● RAW DATA:
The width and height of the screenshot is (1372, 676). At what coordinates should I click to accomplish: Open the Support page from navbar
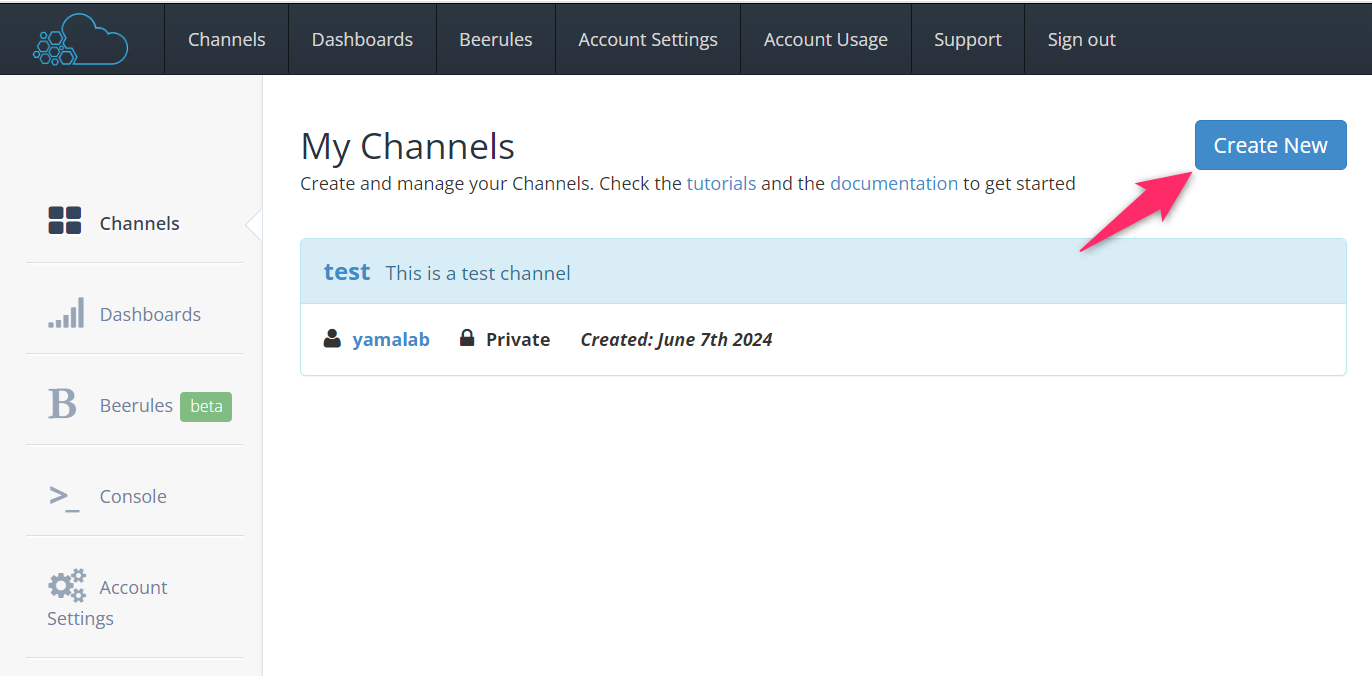[x=968, y=40]
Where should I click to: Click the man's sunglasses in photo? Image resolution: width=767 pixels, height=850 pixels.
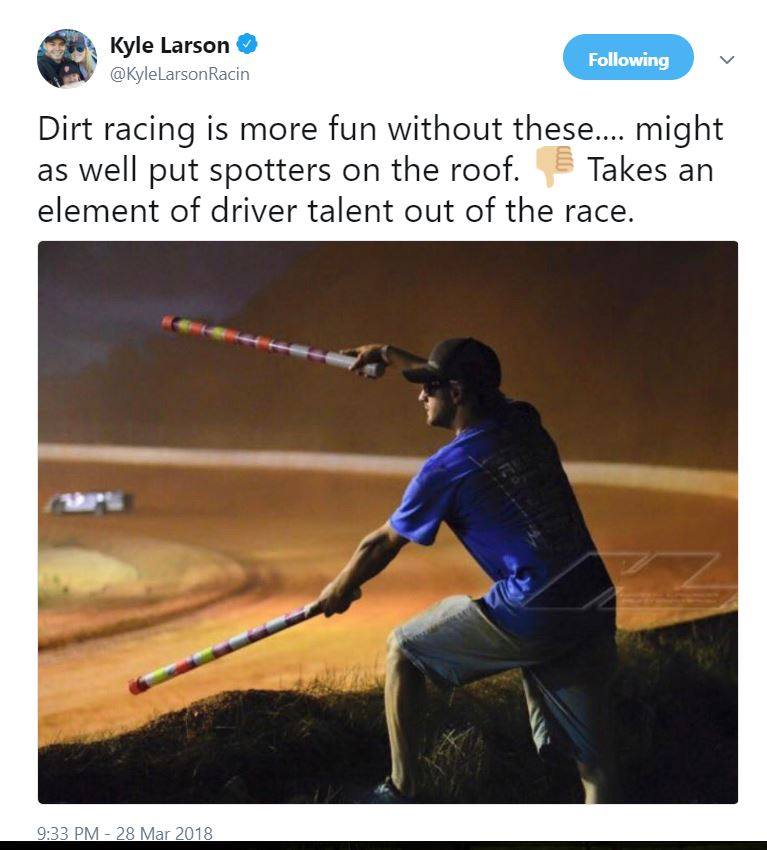434,387
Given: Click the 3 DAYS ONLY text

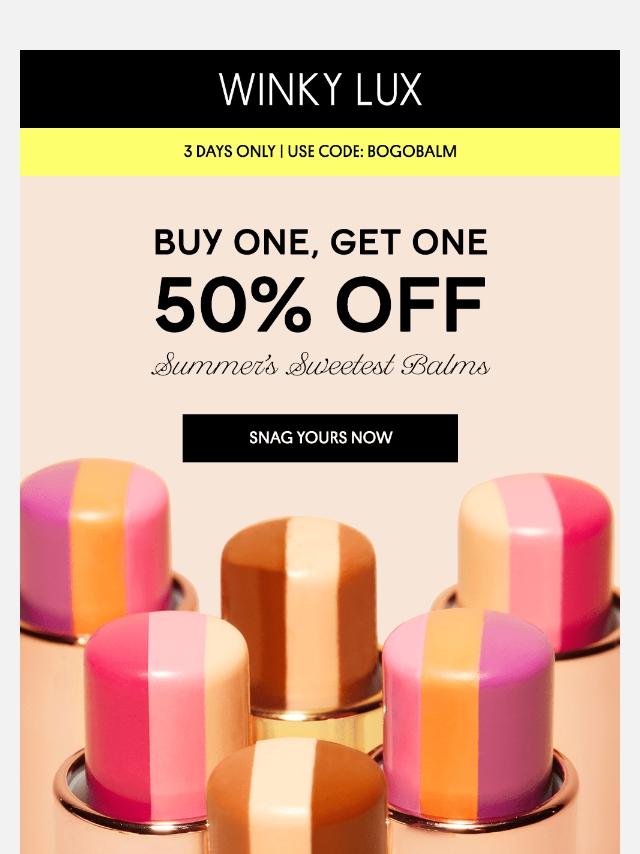Looking at the screenshot, I should [x=229, y=151].
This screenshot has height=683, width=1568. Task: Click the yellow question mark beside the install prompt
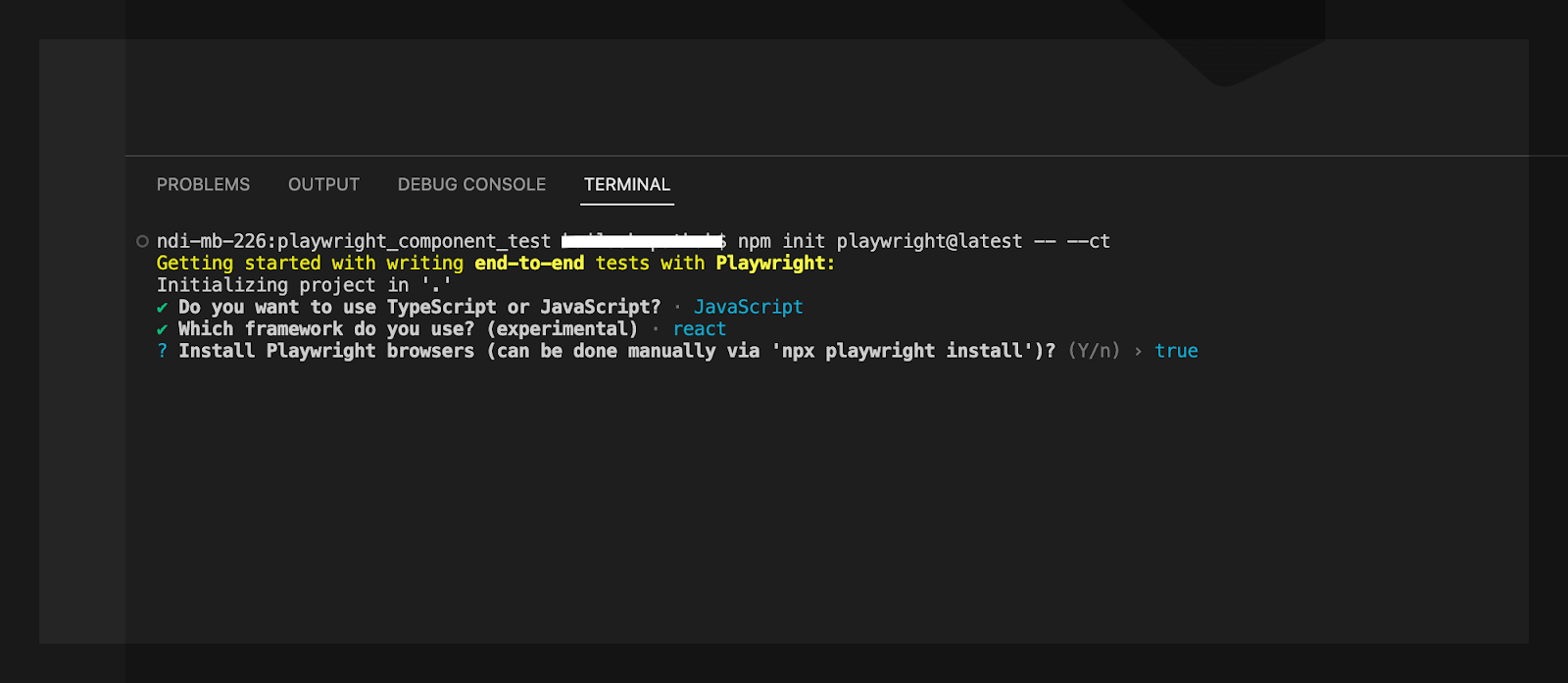pos(162,351)
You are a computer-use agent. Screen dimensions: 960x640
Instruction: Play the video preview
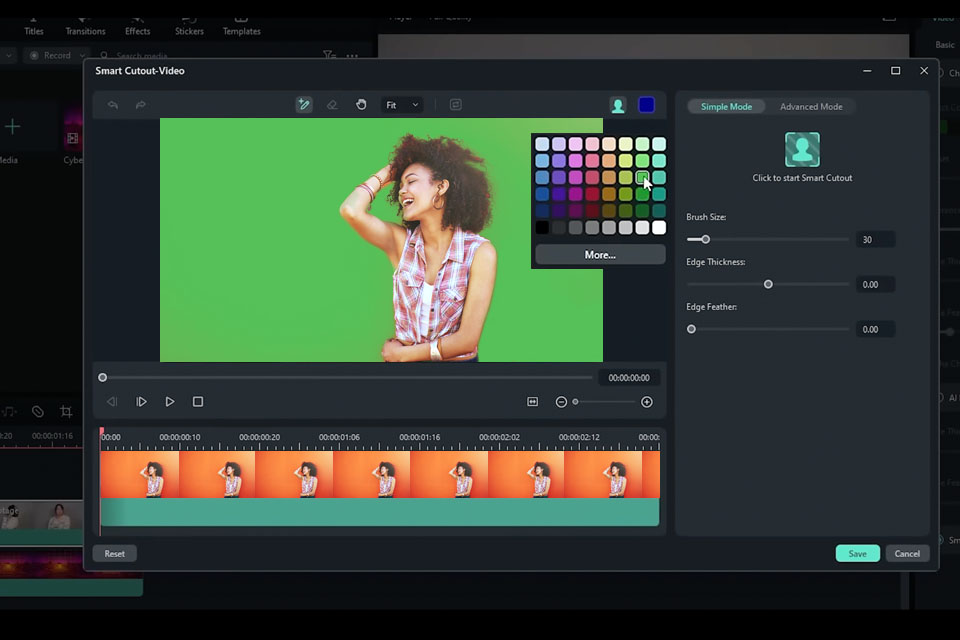tap(170, 402)
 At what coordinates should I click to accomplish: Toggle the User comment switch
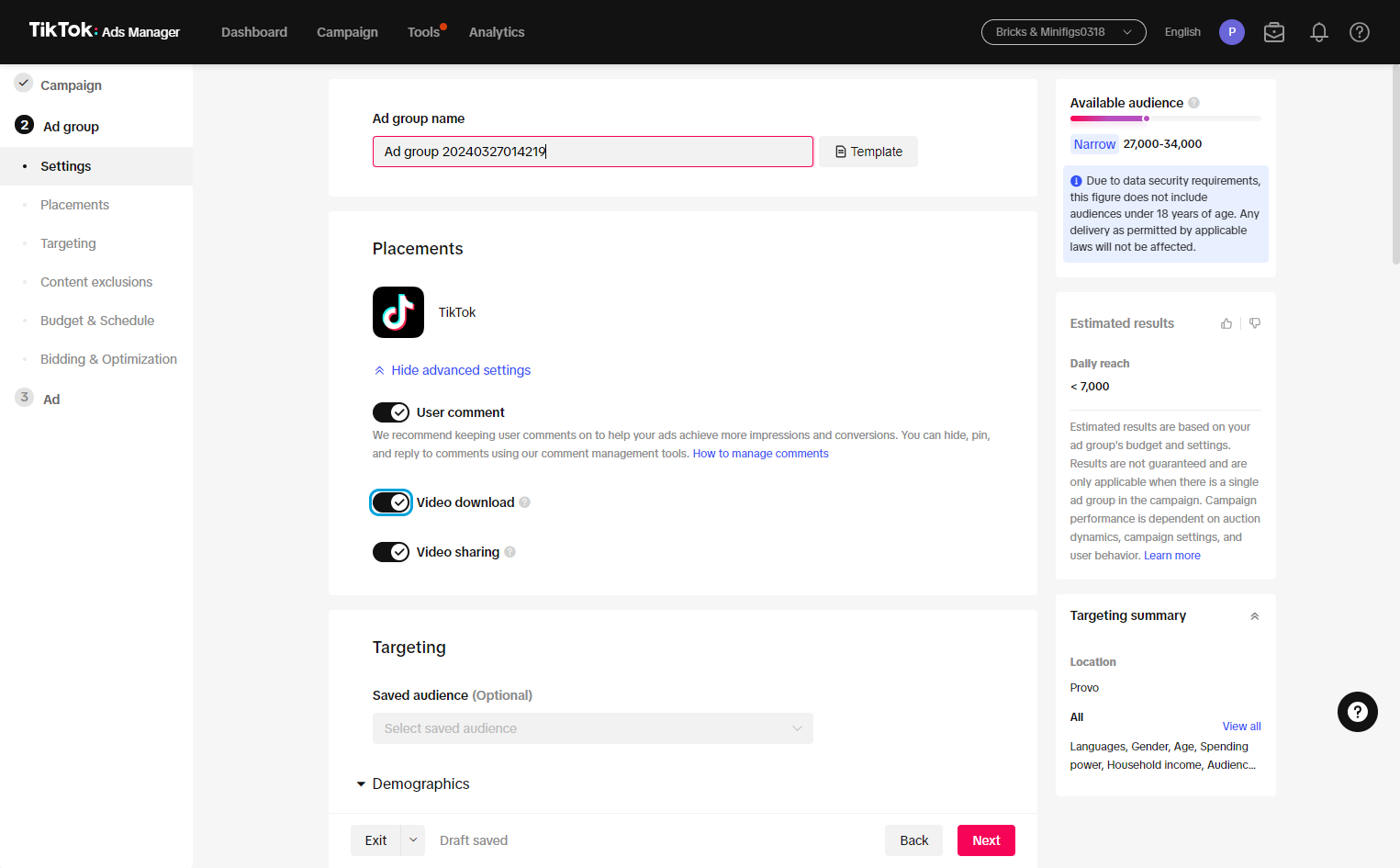[x=391, y=412]
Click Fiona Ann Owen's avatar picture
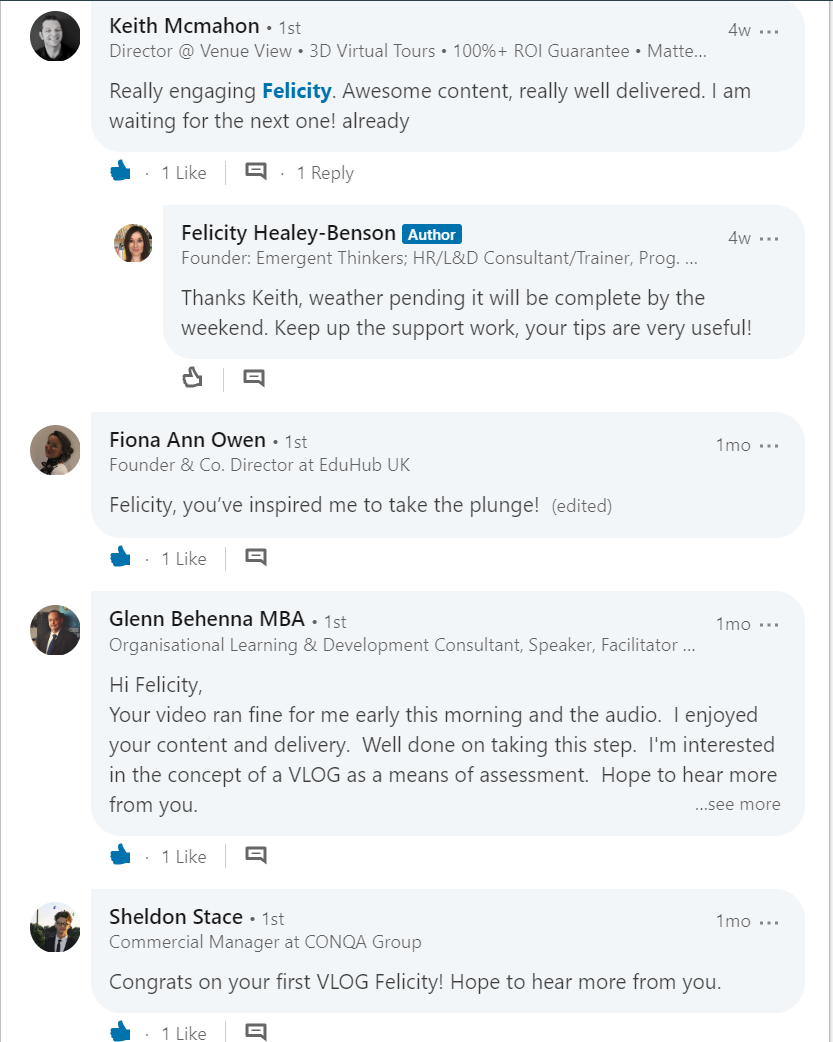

● TASK BRIEF: Write every line above out again exactly; pictures do not belong in the copy.

● OUTPUT BELOW:
The width and height of the screenshot is (1372, 676). At what coordinates should I click to accomplish: Open the Support page from navbar
[x=968, y=40]
Where should I click to: Click the man's sunglasses in photo? Image resolution: width=767 pixels, height=850 pixels.
434,387
Given: Click the 3 DAYS ONLY text

Looking at the screenshot, I should [x=229, y=151].
This screenshot has height=683, width=1568. Task: Click the yellow question mark beside the install prompt
pos(162,351)
You are a computer-use agent. Screen dimensions: 960x640
Instruction: Play the video preview
tap(170, 402)
 At what coordinates should I click to accomplish: Toggle the User comment switch
[x=391, y=412]
Click Fiona Ann Owen's avatar picture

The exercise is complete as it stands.